§ **AIM OF THE TASK**
In the response, each entry below should appear again exactly as given.

§ **Recorded data**

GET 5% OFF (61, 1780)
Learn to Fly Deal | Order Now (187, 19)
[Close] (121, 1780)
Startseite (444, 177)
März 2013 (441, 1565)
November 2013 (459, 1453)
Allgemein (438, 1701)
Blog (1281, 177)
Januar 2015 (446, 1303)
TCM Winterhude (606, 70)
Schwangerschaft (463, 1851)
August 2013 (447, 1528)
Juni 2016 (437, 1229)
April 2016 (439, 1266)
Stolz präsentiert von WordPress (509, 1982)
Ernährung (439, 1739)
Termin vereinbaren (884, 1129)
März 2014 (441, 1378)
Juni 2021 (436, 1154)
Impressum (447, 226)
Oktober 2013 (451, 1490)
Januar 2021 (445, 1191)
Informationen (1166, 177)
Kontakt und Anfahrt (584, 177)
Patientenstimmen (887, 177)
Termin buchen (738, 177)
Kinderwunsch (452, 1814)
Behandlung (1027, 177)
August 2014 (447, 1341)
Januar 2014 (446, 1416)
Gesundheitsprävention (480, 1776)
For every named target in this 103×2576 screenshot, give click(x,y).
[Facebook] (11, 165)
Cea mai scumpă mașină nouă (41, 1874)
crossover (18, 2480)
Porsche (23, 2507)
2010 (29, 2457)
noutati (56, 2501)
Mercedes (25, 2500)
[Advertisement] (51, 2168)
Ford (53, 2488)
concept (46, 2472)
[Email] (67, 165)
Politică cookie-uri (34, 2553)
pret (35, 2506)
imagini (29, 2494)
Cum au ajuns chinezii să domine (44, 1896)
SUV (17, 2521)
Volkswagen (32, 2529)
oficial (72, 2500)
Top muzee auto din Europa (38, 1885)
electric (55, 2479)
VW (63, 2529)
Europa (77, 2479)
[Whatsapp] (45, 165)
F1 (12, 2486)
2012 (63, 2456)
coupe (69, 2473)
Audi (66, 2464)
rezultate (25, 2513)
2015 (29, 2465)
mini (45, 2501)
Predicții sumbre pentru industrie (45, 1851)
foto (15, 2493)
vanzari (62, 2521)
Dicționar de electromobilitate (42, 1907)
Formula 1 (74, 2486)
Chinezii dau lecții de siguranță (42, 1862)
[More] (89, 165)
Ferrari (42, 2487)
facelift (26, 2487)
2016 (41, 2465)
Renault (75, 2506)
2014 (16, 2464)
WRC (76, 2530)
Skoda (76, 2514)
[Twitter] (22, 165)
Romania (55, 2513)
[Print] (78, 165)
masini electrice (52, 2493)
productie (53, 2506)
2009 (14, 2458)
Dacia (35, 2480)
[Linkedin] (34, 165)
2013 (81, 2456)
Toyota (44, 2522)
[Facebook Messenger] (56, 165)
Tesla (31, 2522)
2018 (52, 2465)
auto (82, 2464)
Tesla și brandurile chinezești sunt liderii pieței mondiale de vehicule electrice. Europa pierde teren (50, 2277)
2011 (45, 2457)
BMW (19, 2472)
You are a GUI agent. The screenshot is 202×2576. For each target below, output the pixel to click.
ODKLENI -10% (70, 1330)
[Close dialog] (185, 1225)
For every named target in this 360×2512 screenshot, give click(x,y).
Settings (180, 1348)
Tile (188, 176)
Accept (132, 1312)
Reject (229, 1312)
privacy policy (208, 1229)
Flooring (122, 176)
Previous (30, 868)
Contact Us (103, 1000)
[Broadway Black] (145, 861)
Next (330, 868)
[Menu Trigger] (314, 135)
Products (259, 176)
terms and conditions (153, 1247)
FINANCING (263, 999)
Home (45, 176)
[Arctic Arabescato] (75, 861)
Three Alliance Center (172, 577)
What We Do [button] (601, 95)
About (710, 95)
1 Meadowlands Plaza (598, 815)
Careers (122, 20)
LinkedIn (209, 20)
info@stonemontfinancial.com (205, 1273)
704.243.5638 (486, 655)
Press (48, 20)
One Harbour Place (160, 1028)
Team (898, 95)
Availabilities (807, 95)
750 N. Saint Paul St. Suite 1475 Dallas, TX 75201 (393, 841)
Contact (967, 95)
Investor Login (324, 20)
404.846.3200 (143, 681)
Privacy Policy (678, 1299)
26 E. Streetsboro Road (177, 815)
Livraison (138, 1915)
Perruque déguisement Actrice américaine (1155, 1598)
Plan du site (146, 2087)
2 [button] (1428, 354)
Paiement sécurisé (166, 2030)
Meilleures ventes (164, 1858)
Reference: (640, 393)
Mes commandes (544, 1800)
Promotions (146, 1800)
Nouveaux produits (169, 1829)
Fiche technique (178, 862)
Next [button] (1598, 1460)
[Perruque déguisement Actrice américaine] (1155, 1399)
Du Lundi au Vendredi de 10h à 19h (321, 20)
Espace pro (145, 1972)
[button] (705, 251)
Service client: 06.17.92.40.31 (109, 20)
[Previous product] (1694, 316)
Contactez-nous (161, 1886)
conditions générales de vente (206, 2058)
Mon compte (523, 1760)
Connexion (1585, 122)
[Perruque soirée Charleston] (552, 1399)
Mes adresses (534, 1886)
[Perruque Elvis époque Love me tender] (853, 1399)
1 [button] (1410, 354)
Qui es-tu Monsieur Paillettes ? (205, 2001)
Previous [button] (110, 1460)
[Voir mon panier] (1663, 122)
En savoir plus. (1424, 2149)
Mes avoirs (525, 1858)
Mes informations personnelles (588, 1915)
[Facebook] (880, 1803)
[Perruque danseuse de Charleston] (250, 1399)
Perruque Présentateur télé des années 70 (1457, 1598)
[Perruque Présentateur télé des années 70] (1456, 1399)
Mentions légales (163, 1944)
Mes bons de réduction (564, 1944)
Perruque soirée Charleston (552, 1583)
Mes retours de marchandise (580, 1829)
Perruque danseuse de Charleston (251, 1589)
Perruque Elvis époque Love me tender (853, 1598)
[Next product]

§ **RESPONSE AREA**
GET 5% OFF (61, 1780)
Learn to Fly Deal | Order Now (187, 19)
[Close] (121, 1780)
Startseite (444, 177)
März 2013 (441, 1565)
November 2013 (459, 1453)
Allgemein (438, 1701)
Blog (1281, 177)
Januar 2015 (446, 1303)
TCM Winterhude (606, 70)
Schwangerschaft (463, 1851)
August 2013 (447, 1528)
Juni 2016 (437, 1229)
April 2016 (439, 1266)
Stolz präsentiert von WordPress (509, 1982)
Ernährung (439, 1739)
Termin vereinbaren (884, 1129)
März 2014 (441, 1378)
Juni 2021 (436, 1154)
Impressum (447, 226)
Oktober 2013 (451, 1490)
Januar 2021 (445, 1191)
Informationen (1166, 177)
Kontakt und Anfahrt (584, 177)
Patientenstimmen (887, 177)
Termin buchen (738, 177)
Kinderwunsch (452, 1814)
Behandlung (1027, 177)
August 2014 (447, 1341)
Januar 2014 (446, 1416)
Gesundheitsprävention (480, 1776)
For every named target in this 103×2576 screenshot, give click(x,y).
[Facebook] (11, 165)
Cea mai scumpă mașină nouă (41, 1874)
crossover (18, 2480)
Porsche (23, 2507)
2010 (29, 2457)
noutati (56, 2501)
Mercedes (25, 2500)
[Advertisement] (51, 2168)
Ford (53, 2488)
concept (46, 2472)
[Email] (67, 165)
Politică cookie-uri (34, 2553)
pret (35, 2506)
imagini (29, 2494)
Cum au ajuns chinezii să domine (44, 1896)
SUV (17, 2521)
Volkswagen (32, 2529)
oficial (72, 2500)
Top muzee auto din Europa (38, 1885)
electric (55, 2479)
VW (63, 2529)
Europa (77, 2479)
[Whatsapp] (45, 165)
F1 (12, 2486)
2012 (63, 2456)
coupe (69, 2473)
Audi (66, 2464)
rezultate (25, 2513)
2015 (29, 2465)
mini (45, 2501)
Predicții sumbre pentru industrie (45, 1851)
foto (15, 2493)
vanzari (62, 2521)
Dicționar de electromobilitate (42, 1907)
Formula 1 (74, 2486)
Chinezii dau lecții de siguranță (42, 1862)
[More] (89, 165)
Ferrari (42, 2487)
facelift (26, 2487)
2016 (41, 2465)
Renault (75, 2506)
2014 (16, 2464)
WRC (76, 2530)
Skoda (76, 2514)
[Twitter] (22, 165)
Romania (55, 2513)
[Print] (78, 165)
masini electrice (52, 2493)
productie (53, 2506)
2009 (14, 2458)
Dacia (35, 2480)
[Linkedin] (34, 165)
2013 (81, 2456)
Toyota (44, 2522)
[Facebook Messenger] (56, 165)
Tesla (31, 2522)
2018 (52, 2465)
auto (82, 2464)
Tesla și brandurile chinezești sunt liderii pieței mondiale de vehicule electrice. Europa pierde teren (50, 2277)
2011 (45, 2457)
BMW (19, 2472)
You are a GUI agent. The screenshot is 202×2576. For each target below, output the pixel to click.
ODKLENI -10% (70, 1330)
[Close dialog] (185, 1225)
For every named target in this 360×2512 screenshot, give click(x,y).
Settings (180, 1348)
Tile (188, 176)
Accept (132, 1312)
Reject (229, 1312)
privacy policy (208, 1229)
Flooring (122, 176)
Previous (30, 868)
Contact Us (103, 1000)
[Broadway Black] (145, 861)
Next (330, 868)
[Menu Trigger] (314, 135)
Products (259, 176)
terms and conditions (153, 1247)
FINANCING (263, 999)
Home (45, 176)
[Arctic Arabescato] (75, 861)
Three Alliance Center (172, 577)
What We Do [button] (601, 95)
About (710, 95)
1 Meadowlands Plaza (598, 815)
Careers (122, 20)
LinkedIn (209, 20)
info@stonemontfinancial.com (205, 1273)
704.243.5638 (486, 655)
Press (48, 20)
One Harbour Place (160, 1028)
Team (898, 95)
Availabilities (807, 95)
750 N. Saint Paul St. Suite 1475 Dallas, TX 75201 (393, 841)
Contact (967, 95)
Investor Login (324, 20)
404.846.3200 (143, 681)
Privacy Policy (678, 1299)
26 E. Streetsboro Road (177, 815)
Livraison (138, 1915)
Perruque déguisement Actrice américaine (1155, 1598)
Plan du site (146, 2087)
2 [button] (1428, 354)
Paiement sécurisé (166, 2030)
Meilleures ventes (164, 1858)
Reference: (640, 393)
Mes commandes (544, 1800)
Promotions (146, 1800)
Nouveaux produits (169, 1829)
Fiche technique (178, 862)
Next [button] (1598, 1460)
[Perruque déguisement Actrice américaine] (1155, 1399)
Du Lundi au Vendredi de 10h à 19h (321, 20)
Espace pro (145, 1972)
[button] (705, 251)
Service client: 06.17.92.40.31 (109, 20)
[Previous product] (1694, 316)
Contactez-nous (161, 1886)
conditions générales de vente (206, 2058)
Mon compte (523, 1760)
Connexion (1585, 122)
[Perruque soirée Charleston] (552, 1399)
Mes adresses (534, 1886)
[Perruque Elvis époque Love me tender] (853, 1399)
1 [button] (1410, 354)
Qui es-tu Monsieur Paillettes ? (205, 2001)
Previous [button] (110, 1460)
[Voir mon panier] (1663, 122)
En savoir plus. (1424, 2149)
Mes avoirs (525, 1858)
Mes informations personnelles (588, 1915)
[Facebook] (880, 1803)
[Perruque danseuse de Charleston] (250, 1399)
Perruque Présentateur télé des années 70 (1457, 1598)
[Perruque Présentateur télé des années 70] (1456, 1399)
Mentions légales (163, 1944)
Mes bons de réduction (564, 1944)
Perruque soirée Charleston (552, 1583)
Mes retours de marchandise (580, 1829)
Perruque danseuse de Charleston (251, 1589)
Perruque Elvis époque Love me tender (853, 1598)
[Next product]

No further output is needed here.